Russia’s Population has Declined for Seven Years in a Row, Rosstat Says

Paul Goble
    Staunton, Jan. 31 – Rosstat, the Russian government’s statistical arm, concedes that the population of the Russian Federation has fallen for the seventh straight year and that immigrants now compensate for only two-thirds of that amount (moscowtimes.ru/2025/01/31/rosstat-konstatiroval-sokraschenie-naseleniya-rossii-sedmoi-god-podryad-a153916).

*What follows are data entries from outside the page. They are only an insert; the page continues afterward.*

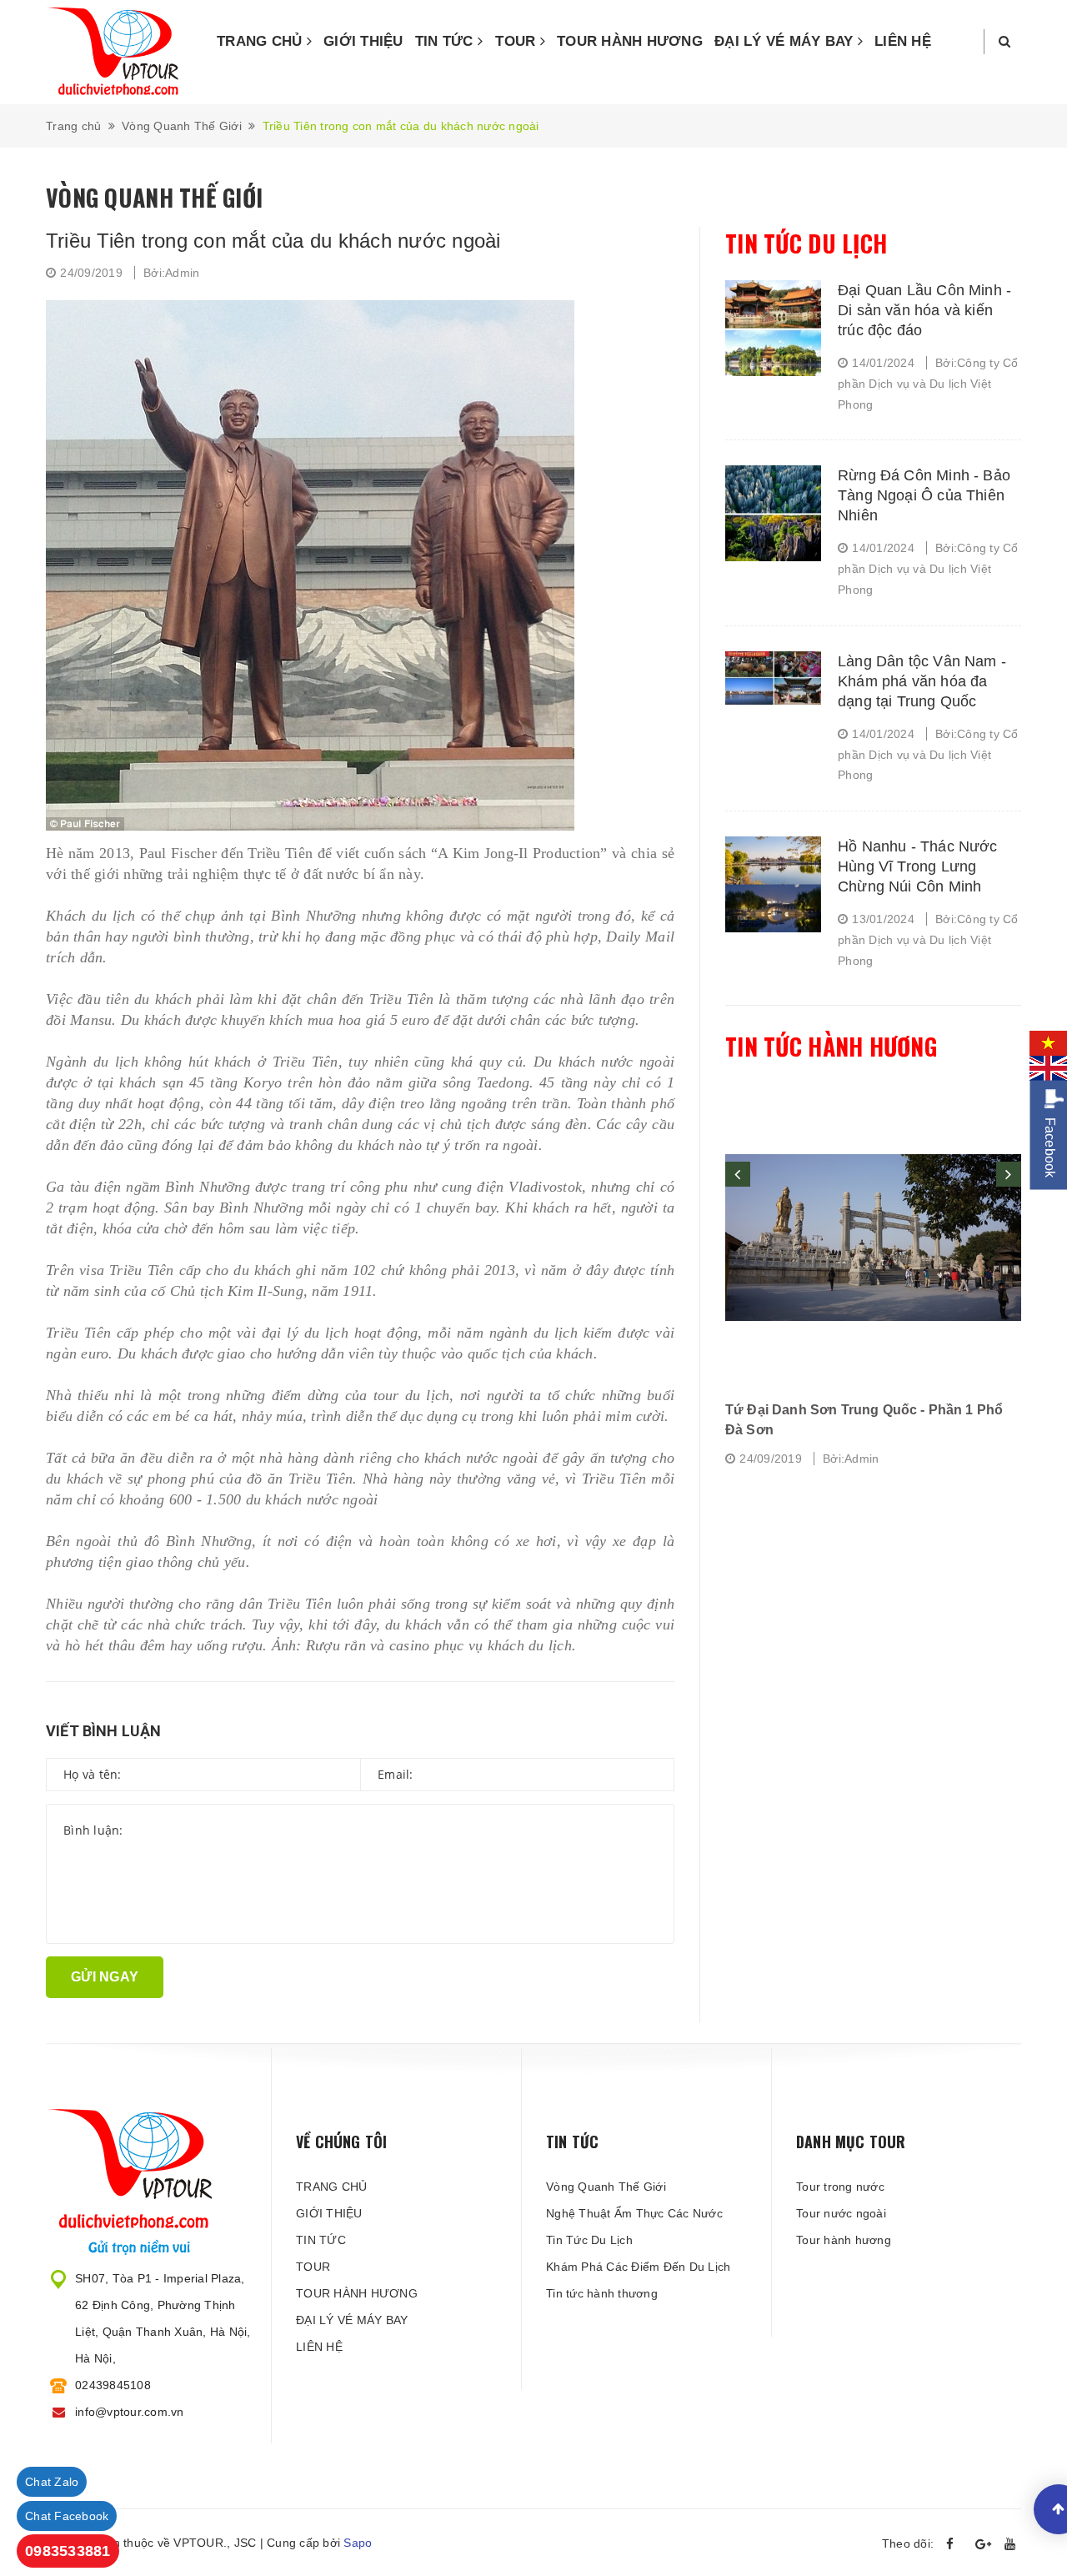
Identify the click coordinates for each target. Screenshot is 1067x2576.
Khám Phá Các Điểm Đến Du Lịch (638, 2266)
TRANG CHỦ (262, 41)
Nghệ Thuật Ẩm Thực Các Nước (634, 2213)
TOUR (517, 41)
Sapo (357, 2542)
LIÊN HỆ (902, 41)
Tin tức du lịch (806, 243)
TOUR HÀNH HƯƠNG (630, 41)
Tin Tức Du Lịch (589, 2240)
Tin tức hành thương (602, 2293)
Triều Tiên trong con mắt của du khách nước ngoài (273, 240)
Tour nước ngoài (841, 2213)
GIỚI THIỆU (363, 41)
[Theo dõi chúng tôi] (954, 2544)
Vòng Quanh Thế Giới (606, 2186)
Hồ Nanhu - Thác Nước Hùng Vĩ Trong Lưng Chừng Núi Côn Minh (918, 866)
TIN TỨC (446, 41)
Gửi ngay (104, 1977)
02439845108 (113, 2385)
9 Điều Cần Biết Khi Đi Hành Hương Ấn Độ (862, 1410)
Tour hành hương (843, 2240)
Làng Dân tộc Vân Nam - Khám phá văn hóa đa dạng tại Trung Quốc (922, 681)
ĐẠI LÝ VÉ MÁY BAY (786, 41)
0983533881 (68, 2551)
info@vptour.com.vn (129, 2411)
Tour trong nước (840, 2186)
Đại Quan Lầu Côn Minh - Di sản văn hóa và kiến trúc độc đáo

    Examining these figures and the Russian government’s response to them, independent Russian demographer Aleksey Raksha makes five key points which help to explain why the situation may be even worse than Rosstat suggests it is and why Russian government efforts to counter it have been so ineffective (t.me/RakshaDemography/4280):
1.    Abortion restrictions and bans “do not increase birthrates.” That hasn’t happened in other countries and won’t happen in Russia whatever the Duma and  the Kremlin think.
2.    University students give birth to “about 0.5 percent of all children” in Russia, a share so small that the Kremlin’s focus on this group and providing it with money to have children won’t have the result the country’s rulers want.
3.    The fertility rate in Russia continues to fall and now stands at just over 1.4 children per woman per lifetime, far below the 2.2 needed to maintain the current level of population.
4.    Rosstat did not include Chechnya or Crimea in its 1999 assessments and so its conclusions about Russian population changes understate the level of decline over the last quarter of century.
5.    None of the tactics the regime has adopted to boost the birthrate have worked or are likely to do so in the future.